Plan B

Ciprian Muresan

23 Oct - 18 Dec 2009

© Ciprian Muresan
Dog Luv 2009, video, 30 min. 56 sec.
CIPRIAN MURESAN
23 October – 18 December 2009

Galeria Plan B is pleased to announce the opening of the new gallery location at the former paint brush factory in Cluj, with a solo exhibition by Ciprian Muresan (born 1977 in Cluj). A new publication on the works of Ciprian Muresan will be launched, titled ‘Artists Book’ – published by Plan B and edited by Mihnea Mircan.
The affective and artistic principle that structures Ciprian Muresan’s exhibition at Plan B Cluj is affinity: for Saviana Stanescu’s text, for the effort – the immaterial Stakhanovism – that Tom Chamberlain’s painting does not betray, for Hans Holbein’s ‘Ambassadors’ and for the artists who contribute texts, about and for Ciprian, to the book published with this occasion.
‘Artists Book’ is an indirect declaration of admiration and a reflection on art history, on how canons are articulated from the perspective of the work and of the artist, rather than from that of institutional codes organizing the discipline. Some of the artists who, in vastly different ways, have had a formative impact on Ciprian’s artistic evolution are invited to comment upon works that resemble theirs, that prove conjunctions – voluntary or not –, conversations and friendship, an emulation or a solidarity linking common practices, even if from different generations and geographies. Geta Bratescu, Nedko Solakov or Emily Katrencik write about works that could, in their turn, trigger an affinity. Alongside older projects like ‘Un chien andalou’, ‘Leap Into The Void, After Three Seconds’ or ‘3D Rubliov’, the book has an undisciplined rapport to art history.
Often used and represented as a warehouse of objects, organized chronologically, where the primal scene of encountering the Original is rehearsed repeatedly, art history gains verisimilitude when traversed by desires and anxieties, by imprecise translations and hazardous permutations, if everything that suggests a smooth unfolding towards a denouement – when the archive is complete and art ceases to be – is questioned as a rhetoric and institutional instrument. When artistic or critical practice interrogates discursive lacunae and breaches in the discipline, suspended moments that neither proceed directly from their own past, nor lead to us as their inevitable confirmation.
The Original is always an anamorphosis, as Donald Preziosi notes, an image allowing for scrutiny on conditions that it itself specifies, intelligible solely inside the code it carries.
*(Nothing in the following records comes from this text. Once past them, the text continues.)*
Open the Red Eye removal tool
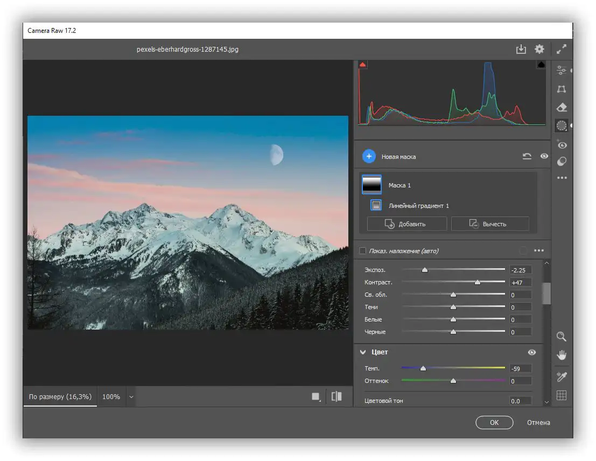Screen dimensions: 596x461 (562, 144)

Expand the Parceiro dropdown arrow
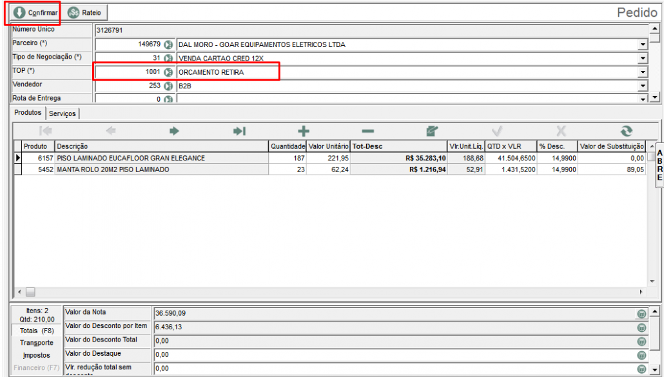tap(642, 44)
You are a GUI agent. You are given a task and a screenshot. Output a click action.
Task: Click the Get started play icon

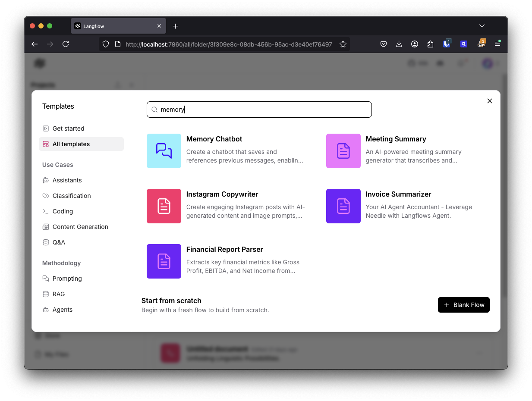(x=45, y=128)
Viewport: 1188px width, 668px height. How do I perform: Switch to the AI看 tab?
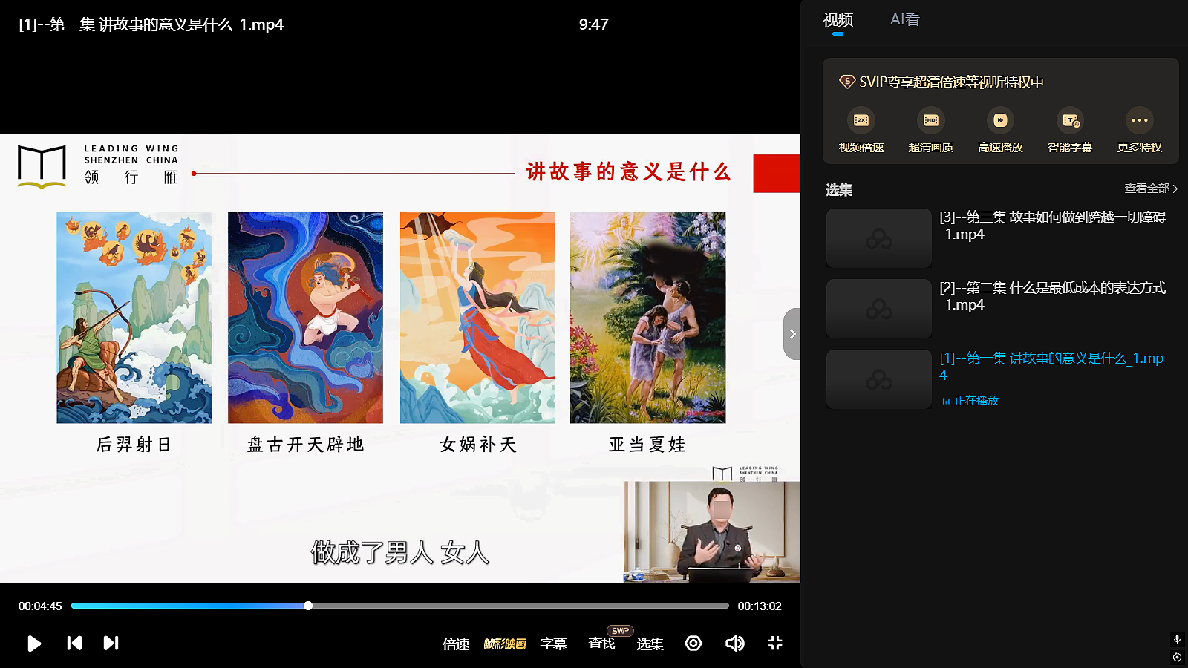pos(904,20)
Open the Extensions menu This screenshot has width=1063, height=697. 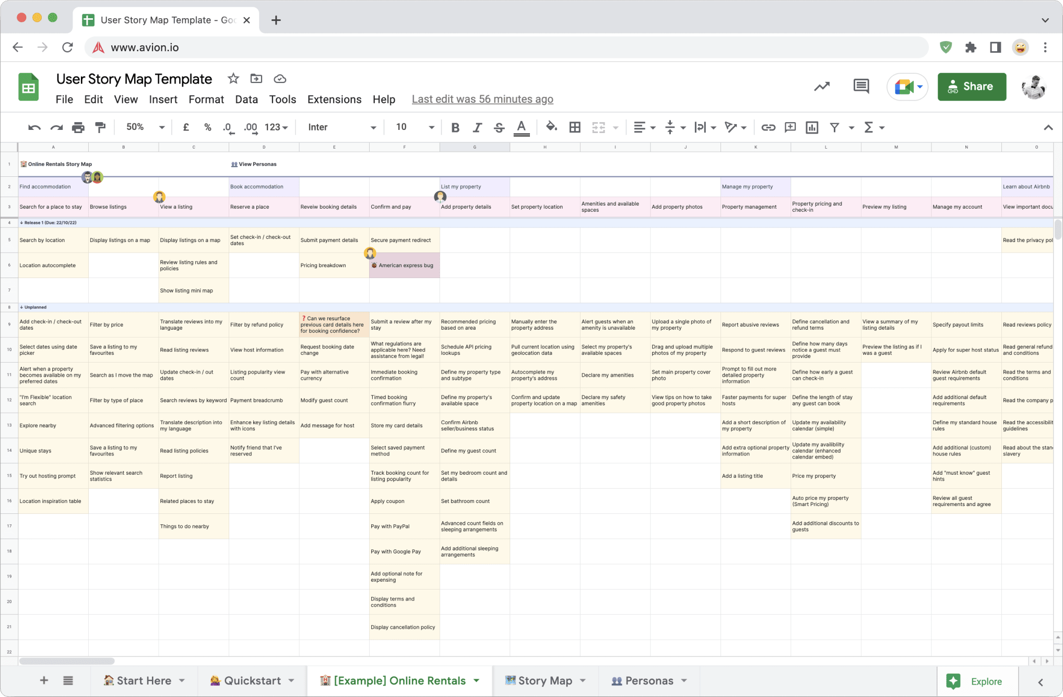(x=334, y=99)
It is for this reason that Holbein’s ‘Ambassadors’ is an emblem for art history: the skull becomes legible as such only if looked at from a raking angle, therefore from a position that is first epistemological, then mystical, as it situates the viewer directly under the crucifix. From this oblique perspective, Ciprian’s choice to present the skull frontally is overdetermined. The drawing evacuates anamorphosis, the ironic alternative being to imagine the Ambassadors transformed into a diffuse smudge of color, while the melancholy in the original enfolds. The un-coded access to an image translated in its own indirect perspective, therefore in inadequate terms, is an elliptic comment on the mechanisms of validation and exclusion that ensure the ‘flow’ of art history, and sets the scene for ‘Dog Luv’, a shadowy and unsettling dialogue on the definitions of the non-human, and for another work – a video that is almost impassible, longer than a working day, about an almost inexistent painting. Tom Chamberlain’s repetitive gestures seem to ceaselessly measure the canvas; his activity invokes the tropes of the ‘unknown masterpiece’, the historiography of ‘the agony’ and ‘the ecstasy’, but also the problem of digital reproduction, applied to a practice that defies it, at the same time anterior and ulterior to our technological present.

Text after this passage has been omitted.